尻に火が付き、燃え広がってから、やっと腰を上げたということか。

 政府が、新型コロナウイルス特別措置法の改正に向けた議論をにわかに始めた。

 感染拡大を防ぐため、都道府県知事による店舗の休業要請に強制力を持たせることなどを検討するという。菅義偉首相は、来年1月召集の通常国会への改正案提出に意欲を示した。

 今ごろになって、遅きに失した感が強い。特措法に基づく緊急事態宣言を出した春の感染「第1波」時から対策の実効性が疑問視され、全国知事会などから権限強化を求められてきたのに、政府は先送りを続けてきた。

 それが、年末年始を前に第3波の感染拡大が止まらず、医療の逼迫(ひっぱく)感が強まる中で方針転換を迫られた形だ。
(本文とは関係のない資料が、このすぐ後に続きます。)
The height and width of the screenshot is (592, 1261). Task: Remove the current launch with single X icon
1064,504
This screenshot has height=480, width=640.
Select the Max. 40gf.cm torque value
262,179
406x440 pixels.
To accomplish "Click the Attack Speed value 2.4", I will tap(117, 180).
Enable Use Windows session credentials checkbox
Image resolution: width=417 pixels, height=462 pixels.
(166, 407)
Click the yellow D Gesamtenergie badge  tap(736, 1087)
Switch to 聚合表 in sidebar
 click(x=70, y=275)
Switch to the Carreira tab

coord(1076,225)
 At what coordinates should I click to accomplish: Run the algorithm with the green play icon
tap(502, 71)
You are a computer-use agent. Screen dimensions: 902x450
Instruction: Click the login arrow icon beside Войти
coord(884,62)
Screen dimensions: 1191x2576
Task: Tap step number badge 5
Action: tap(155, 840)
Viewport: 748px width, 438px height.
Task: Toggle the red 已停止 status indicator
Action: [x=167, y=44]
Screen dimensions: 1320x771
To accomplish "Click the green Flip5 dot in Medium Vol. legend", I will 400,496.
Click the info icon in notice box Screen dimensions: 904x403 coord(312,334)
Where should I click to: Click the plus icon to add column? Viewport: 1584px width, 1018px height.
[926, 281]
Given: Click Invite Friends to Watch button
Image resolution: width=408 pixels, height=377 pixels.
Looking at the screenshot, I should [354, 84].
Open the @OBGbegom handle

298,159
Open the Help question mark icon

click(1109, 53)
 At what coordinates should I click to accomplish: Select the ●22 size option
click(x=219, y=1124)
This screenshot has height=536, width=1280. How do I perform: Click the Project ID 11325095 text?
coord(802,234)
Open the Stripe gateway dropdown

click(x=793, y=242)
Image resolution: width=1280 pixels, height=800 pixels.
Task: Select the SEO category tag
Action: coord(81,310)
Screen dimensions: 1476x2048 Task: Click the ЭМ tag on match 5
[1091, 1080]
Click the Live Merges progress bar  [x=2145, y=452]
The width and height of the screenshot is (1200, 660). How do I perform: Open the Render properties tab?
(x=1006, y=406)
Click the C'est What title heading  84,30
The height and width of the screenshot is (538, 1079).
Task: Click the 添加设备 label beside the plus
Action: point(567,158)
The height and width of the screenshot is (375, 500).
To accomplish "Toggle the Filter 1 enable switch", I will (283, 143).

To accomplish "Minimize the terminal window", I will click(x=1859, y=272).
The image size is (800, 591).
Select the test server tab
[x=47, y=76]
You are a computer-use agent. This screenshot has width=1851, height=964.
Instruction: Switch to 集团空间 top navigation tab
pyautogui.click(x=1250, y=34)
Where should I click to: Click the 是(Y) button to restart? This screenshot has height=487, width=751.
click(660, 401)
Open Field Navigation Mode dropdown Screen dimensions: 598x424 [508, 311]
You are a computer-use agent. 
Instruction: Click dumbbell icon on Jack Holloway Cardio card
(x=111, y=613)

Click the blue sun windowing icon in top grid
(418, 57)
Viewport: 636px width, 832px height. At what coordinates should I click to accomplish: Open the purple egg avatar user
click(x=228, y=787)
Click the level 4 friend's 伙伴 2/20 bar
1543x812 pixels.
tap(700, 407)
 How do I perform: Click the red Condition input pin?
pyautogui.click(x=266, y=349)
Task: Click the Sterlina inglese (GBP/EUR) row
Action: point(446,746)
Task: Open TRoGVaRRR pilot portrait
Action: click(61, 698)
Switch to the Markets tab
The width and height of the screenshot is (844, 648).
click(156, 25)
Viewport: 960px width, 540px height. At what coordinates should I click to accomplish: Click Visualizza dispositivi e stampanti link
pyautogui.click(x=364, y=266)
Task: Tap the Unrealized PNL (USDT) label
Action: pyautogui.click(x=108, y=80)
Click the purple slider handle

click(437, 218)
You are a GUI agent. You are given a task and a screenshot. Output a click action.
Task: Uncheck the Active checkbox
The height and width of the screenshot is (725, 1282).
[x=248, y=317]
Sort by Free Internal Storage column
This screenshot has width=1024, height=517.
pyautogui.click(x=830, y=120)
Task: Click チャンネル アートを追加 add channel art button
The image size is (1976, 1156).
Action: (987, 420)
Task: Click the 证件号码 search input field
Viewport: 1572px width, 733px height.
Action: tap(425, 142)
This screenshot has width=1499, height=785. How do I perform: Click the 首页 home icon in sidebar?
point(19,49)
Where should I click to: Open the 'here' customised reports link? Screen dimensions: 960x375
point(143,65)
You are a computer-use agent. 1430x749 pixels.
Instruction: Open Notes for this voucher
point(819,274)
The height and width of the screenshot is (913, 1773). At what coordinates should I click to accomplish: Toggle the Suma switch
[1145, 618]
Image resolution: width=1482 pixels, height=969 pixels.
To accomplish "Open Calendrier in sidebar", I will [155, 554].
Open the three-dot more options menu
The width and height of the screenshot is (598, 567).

後手に回る政府の対応への批判をかわし、「手詰まり」打開への姿勢を示そうとの狙いが透ける。

 臨時国会を閉じてからの法改正議論は目下の第3波対策に間に合わず、付け焼き刃となる懸念も拭えない。政府は早急に論点を深め、可能な限りの対策強化策を明示していくべきだ。

 特措法改正の焦点は、店舗への休業や営業時間の短縮の要請にいかに実効性を伴わせるかだ。

 夏場の感染第2波は国民の自発的な協力で乗り切ったが、現在の第3波は、政府が「勝負の3週間」と呼び掛けても都市部などの人の動きが減らない現実がある。

 主な感染源を飲食店とみて、東京や大阪、京都などでも営業時間の短縮を要請しているが、影響の長期化もあって応じない事業者も目立っている。

 政府の対策分科会は、感染拡大が深刻な東京都で一層の時短対策を求めるが、都側は協力店が減りかねないと二の足を踏む。現行法の「お願い」ベースでは徹底できず、感染防止策の効果が限られる状況は改めねばなるまい。

 法改正の議論では、要請に従わない業者への罰則や、行政上の「過料」の導入などが検討課題になるとみられている。

 ただし、店舗営業など私的権利の制限は必要最小限に抑えるべきである。強制力を伴う措置に見合う業者への補償を明確に位置づけ、国が財政支援を講じることが前提だろう。

 感染防止の実効性を担保する上で、対策の科学的根拠と適用範囲の基準を明確化し、透明性と納得感を高めることも不可欠だ。